INTRODUCTION: Systemic lupus erythematosus (SLE) is an autoimmune disease with various presentations. This variation is due to the interaction of hormonal, environmental, and genetic factors. Associations between human leukocyte antigens and SLE have long been recognized in different ethnic populations and have been suggested to represent the most important association.
OBJECTIVES: The objectives of this paper were to determine susceptibility and protection human leukocyte antigens (HLA) Class II markers for SLE and to highlight, for the first time, associations between HLA alleles and clinical and serological features in South Tunisia.
METHODS: We conducted a case-control study on 75 SLE patients and 123 healthy controls. The HLA Class II DRB1/DQB1 of all patients and controls was genotyped using polymerase chain reaction-sequence specific primer technique. Statistical analysis was performed using SPSS software.
RESULTS: HLA-DRB1*03 was the principal Class II allele associated with the genetic susceptibility to SLE (pc = 0.02; OR = 2.57; CI = [1.39-4.75]; this allele was also associated with anti-SSB production (P = 0.016; OR = 4.00; CI = [1.24-12.96]). HLA-DRB1*01 was significantly more expressed in SLE patients with neurologic disorders (P = 0.013; OR = 20.25; CI = [1.87-219.21]). No allele was found to be protective against SLE in our study group.
CONCLUSION: Our results show that in South Tunisia SLE is associated with HLA-DRB1*03 and that some clinical features of SLE may be influenced by specific DRB1 and DQB1 alleles.

Introduction

Systemic lupus erythematosus (SLE) is the prototype of autoimmune diseases with various presentations from mild to life-threatening multiple organ.
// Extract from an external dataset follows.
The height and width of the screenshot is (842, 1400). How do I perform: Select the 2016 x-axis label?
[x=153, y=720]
The autoimmune process results in the production of autoantibodies directed against components of the cell nucleus such as double-stranded DNA, nucleosome, and Sm protein… After binding to autoantigens, these autoantibodies may settle on organs such as joints, skin, kidneys, heart, lungs, central nervous system, and hematopoietic system. Patients exhibit different combinations of symptoms and laboratory features. The variation of the SLE presentation is due to the interaction of hormonal, environmental, and genetic factors.[1]
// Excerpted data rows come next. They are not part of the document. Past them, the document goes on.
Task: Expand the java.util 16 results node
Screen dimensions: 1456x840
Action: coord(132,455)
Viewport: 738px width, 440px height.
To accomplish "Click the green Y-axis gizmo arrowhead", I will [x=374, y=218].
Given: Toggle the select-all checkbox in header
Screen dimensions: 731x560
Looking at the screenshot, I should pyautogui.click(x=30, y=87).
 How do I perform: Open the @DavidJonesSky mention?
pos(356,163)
In SLE, the search for susceptibility genes has used the candidate gene strategy through case–control association studies and recently genome wide association studies. These studies involved genes implicated either in SLE physiopathology or in the autoimmune response. In this regard, associations between human leukocyte antigens (HLA) and SLE have long been recognized in different ethnic populations and have been suggested to represent the most important association with this autoimmune disease, especially HLA-DRB1 and HLA-DQB1.[2,3]

In Tunisia, one study was conducted on the association between HLA genes and SLE in northern region.[4] As the status of HLA in southern population has previously been demonstrated to be different from the northern one,[5,6] we aimed in this study to search the HLA Class II markers of susceptibility and protection from SLE and to determine the association between HLA subtypes and clinical and serological features in our South Tunisian population.

Material and Methods

Patients and controls

This case–control study was approved by the ethics committee of Habib Bourguiba University Hospital of Sfax, Tunisia. We recruited 75 patients with SLE and 123 healthy controls, from the south of Tunisia. Patients and controls gave written consent to participate.
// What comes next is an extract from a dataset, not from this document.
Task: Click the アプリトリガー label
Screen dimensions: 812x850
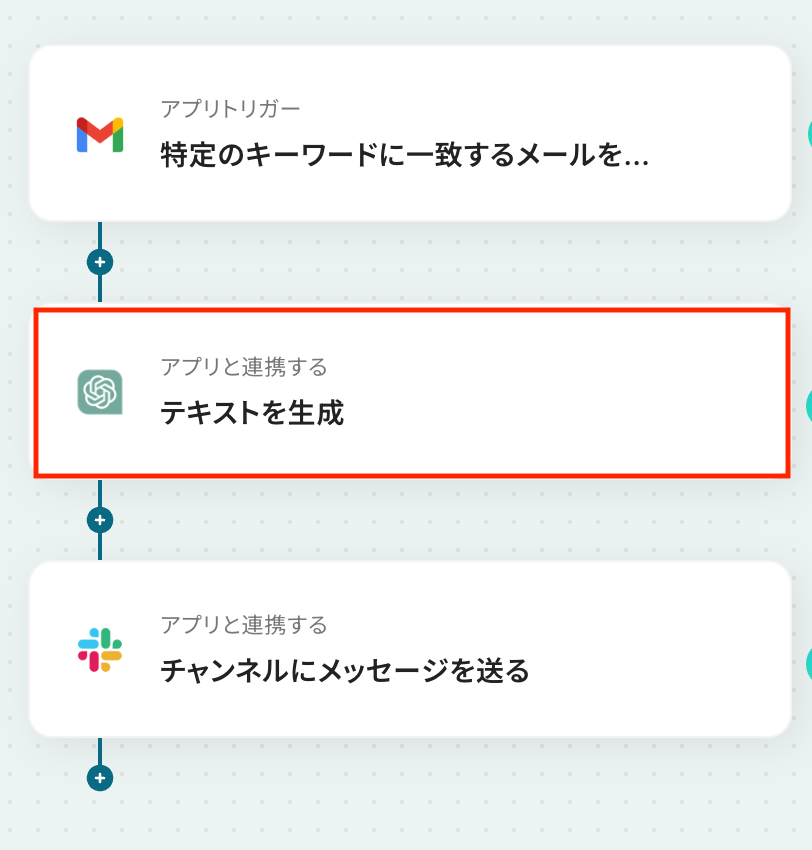Action: point(230,109)
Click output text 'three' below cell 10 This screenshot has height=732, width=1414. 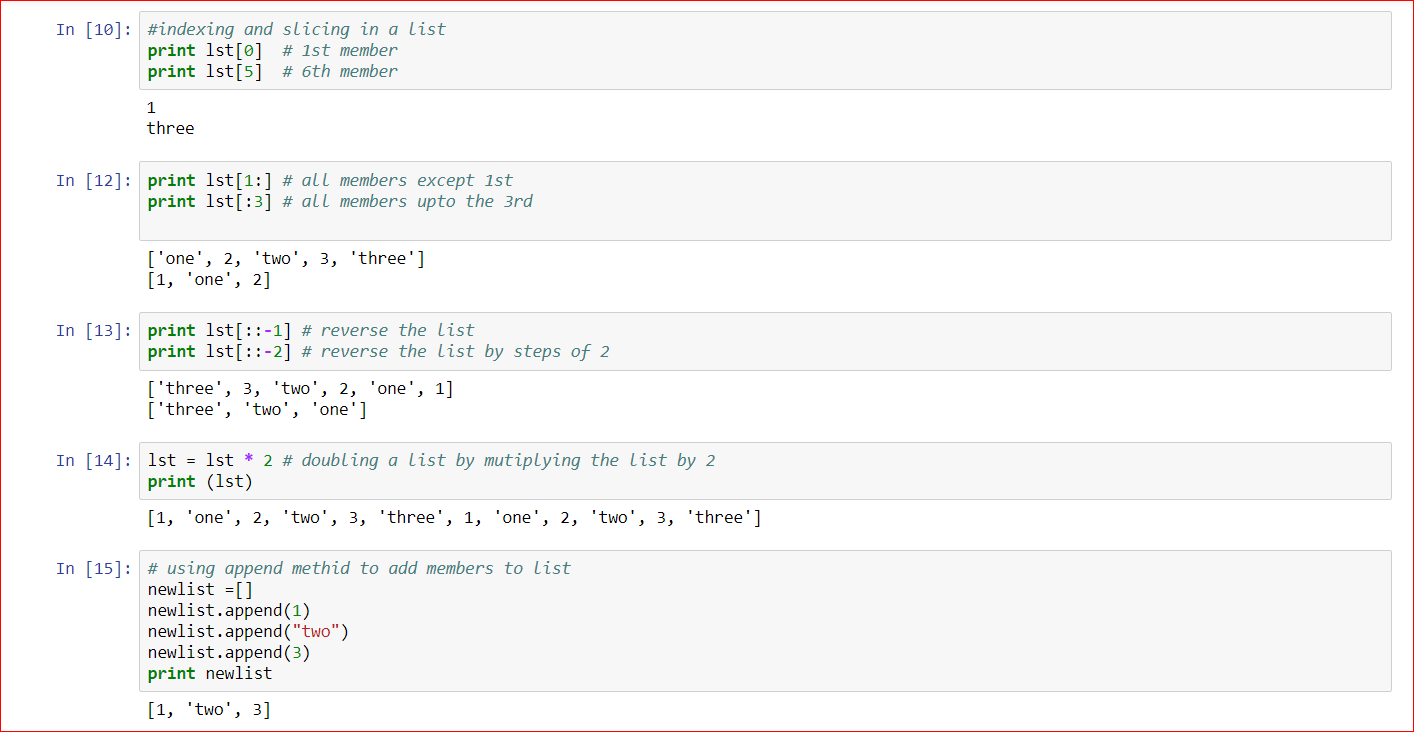coord(171,128)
Patients included in this study fulfilled the American College of Rheumatology criteria for the diagnosis of SLE. An exhaustive information sheet containing clinical and serological features was filled for each patient. We defined a group of patients with severe form (lupus nephritis, pericarditis, pleurisy, and neurologic manifestations).

Serological study

Patients’ sera were analyzed by indirect immunofluorescence technique using Hep2 cells (Biosystem®, Spain) to detect antinuclear antibodies (ANA). Samples with positive fluorescence were then tested for anti-dsDNA on Crithidia luciliae substrate slides (Biosystem®, Spain). The specificities of ANA were determined by immunodot (Euroimmun®, Germany).

Each patient was also assayed for rheumatoid factor; C3 and C4 fractions of complement by nephelemetry, anti-cardiolipin, and anti-β2 glycoprotein I (β2gpI) antibodies by enzyme-linked immunosorbent assay (Orgentec®, Germany).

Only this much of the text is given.